For many American taxpayers, owning real estate is not only a definitive part of living the American dream, but is a vehicle for generating significant income. Whether you just sold your first home, or have a robust portfolio of investment properties, it is important to understand some of the basic tax implications regarding real estate transactions. The experts at Optima Tax Relief answer some of the most common scenarios taxpayers face regarding the sale of their home. 

I used the profits of the sale of my home to pay off my mortgage – what does that mean for my tax liability?
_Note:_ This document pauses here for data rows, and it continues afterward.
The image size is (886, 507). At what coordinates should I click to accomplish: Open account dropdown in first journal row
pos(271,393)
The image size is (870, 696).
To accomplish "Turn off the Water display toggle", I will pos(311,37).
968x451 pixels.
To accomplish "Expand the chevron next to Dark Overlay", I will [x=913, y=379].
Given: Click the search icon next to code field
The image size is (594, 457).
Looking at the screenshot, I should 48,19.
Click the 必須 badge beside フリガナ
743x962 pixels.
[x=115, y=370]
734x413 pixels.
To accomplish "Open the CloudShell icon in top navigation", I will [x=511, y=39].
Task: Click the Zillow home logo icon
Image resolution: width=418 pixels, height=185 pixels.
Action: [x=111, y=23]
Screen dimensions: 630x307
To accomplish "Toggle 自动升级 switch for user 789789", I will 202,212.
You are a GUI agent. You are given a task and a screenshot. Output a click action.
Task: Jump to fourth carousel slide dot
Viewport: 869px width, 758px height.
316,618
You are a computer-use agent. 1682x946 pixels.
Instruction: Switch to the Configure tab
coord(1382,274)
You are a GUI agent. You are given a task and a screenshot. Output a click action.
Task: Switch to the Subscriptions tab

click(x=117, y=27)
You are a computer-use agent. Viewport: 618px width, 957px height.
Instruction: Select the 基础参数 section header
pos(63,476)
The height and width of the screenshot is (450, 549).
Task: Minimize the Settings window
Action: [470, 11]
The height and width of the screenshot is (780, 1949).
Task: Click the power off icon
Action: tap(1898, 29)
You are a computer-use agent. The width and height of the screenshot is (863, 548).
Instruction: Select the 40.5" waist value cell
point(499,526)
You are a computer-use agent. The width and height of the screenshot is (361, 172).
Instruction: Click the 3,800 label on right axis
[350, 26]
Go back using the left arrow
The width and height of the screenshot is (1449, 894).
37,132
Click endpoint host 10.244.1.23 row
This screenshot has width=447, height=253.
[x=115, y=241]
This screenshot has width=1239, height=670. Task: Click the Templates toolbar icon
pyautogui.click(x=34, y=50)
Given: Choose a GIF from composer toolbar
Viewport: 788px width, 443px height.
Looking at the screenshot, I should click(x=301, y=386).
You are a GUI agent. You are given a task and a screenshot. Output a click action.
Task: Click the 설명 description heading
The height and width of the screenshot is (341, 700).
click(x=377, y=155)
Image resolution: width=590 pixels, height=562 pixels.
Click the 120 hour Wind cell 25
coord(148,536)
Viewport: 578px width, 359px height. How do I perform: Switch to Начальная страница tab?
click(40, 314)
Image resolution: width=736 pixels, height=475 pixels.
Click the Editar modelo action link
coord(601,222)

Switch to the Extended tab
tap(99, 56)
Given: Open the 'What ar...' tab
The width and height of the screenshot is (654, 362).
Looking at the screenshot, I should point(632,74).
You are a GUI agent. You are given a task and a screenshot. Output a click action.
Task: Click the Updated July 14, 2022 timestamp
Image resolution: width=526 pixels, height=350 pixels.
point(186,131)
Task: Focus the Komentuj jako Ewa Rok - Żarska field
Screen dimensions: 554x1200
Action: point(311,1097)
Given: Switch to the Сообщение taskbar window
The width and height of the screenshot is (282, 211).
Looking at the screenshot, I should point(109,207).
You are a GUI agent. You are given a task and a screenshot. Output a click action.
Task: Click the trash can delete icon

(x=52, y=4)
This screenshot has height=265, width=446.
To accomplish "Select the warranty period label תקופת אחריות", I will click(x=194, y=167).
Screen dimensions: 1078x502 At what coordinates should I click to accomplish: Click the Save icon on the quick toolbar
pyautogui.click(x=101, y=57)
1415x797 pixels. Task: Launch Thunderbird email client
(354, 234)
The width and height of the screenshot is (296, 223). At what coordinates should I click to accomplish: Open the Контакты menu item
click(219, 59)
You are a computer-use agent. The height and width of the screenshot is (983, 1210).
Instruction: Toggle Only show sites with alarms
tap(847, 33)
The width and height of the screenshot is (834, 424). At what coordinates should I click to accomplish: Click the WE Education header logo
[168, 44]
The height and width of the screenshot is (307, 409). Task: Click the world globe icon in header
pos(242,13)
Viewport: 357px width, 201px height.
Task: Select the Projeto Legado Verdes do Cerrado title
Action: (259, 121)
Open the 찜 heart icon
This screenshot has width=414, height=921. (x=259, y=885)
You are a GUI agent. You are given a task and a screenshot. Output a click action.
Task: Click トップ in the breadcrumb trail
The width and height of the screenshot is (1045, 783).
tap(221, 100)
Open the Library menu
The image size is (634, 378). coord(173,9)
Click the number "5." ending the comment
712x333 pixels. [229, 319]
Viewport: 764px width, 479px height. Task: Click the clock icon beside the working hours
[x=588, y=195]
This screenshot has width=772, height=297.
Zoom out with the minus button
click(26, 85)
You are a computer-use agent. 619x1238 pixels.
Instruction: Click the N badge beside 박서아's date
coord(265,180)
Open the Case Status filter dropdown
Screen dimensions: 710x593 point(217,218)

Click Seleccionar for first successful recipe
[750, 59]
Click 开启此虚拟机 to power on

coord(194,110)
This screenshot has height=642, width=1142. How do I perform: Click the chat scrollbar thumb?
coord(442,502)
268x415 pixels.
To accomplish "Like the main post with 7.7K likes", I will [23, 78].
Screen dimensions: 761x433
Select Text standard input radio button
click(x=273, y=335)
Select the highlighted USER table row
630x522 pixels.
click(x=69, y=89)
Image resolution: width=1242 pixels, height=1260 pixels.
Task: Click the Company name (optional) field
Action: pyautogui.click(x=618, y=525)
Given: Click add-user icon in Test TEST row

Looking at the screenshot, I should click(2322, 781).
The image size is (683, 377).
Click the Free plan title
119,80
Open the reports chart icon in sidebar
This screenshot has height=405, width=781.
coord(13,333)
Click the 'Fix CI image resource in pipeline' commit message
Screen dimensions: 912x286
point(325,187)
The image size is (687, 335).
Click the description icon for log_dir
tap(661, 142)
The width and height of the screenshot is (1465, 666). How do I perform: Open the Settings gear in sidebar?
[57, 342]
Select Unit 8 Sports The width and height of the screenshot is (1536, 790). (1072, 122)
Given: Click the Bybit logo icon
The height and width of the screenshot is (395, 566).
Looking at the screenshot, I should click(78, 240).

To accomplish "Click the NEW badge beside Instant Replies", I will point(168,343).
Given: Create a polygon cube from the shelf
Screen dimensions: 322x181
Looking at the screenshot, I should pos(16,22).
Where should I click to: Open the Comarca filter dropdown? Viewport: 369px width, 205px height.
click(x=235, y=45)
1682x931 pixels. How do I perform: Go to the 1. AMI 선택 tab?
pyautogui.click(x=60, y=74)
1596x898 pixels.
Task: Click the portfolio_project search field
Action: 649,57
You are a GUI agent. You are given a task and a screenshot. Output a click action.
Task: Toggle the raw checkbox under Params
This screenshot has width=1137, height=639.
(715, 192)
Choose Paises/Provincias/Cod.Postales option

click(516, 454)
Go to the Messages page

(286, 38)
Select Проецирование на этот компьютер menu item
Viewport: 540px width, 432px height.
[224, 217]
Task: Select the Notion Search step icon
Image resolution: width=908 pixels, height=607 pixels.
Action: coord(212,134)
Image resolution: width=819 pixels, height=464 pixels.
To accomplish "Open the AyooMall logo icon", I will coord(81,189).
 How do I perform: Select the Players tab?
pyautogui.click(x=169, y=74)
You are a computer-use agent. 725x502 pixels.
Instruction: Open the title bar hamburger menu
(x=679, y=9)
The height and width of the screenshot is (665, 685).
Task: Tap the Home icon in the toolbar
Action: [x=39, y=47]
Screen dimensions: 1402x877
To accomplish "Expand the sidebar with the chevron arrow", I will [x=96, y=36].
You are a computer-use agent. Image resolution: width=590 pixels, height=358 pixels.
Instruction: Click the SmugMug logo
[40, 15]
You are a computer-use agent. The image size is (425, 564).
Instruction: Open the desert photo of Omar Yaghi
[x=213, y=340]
If you used the profits made from the sale of your home to offset the debt of an existing mortgage, the amount you put against the existing mortgage is not considered part of the taxable amount resulting from the sale. What is relevant, however, is determining what the amount you realized off the sale of you home, and the adjusted basis amount – as these will determine whether or not your have a tax liability resulting from the sale.  

How do I determine if there is a capital gain I need to pay taxes on?

To determine the amount off the sale of your property, and the tax liability, there are a number of factors to be taken into consideration.

  • Amount realized – includes any cash or property received plus any debt assumed by the buyer (and whether that debt is eliminated as part of the sale) – minus your selling expenses
  • Adjusted basis – cost of acquiring the home (including mortgage if relevant) plus cost of capital improvements (if any) – minus casualty loss amounts and any additional losses/decreased. 

If the amount you realize is more is more than your adjusted basis in your home, that is considered a taxable capital gain. You can refer to Publication 523, Selling Your Home at IRS.gov for more detail about how to calculate tax liability relative to the sale of your home.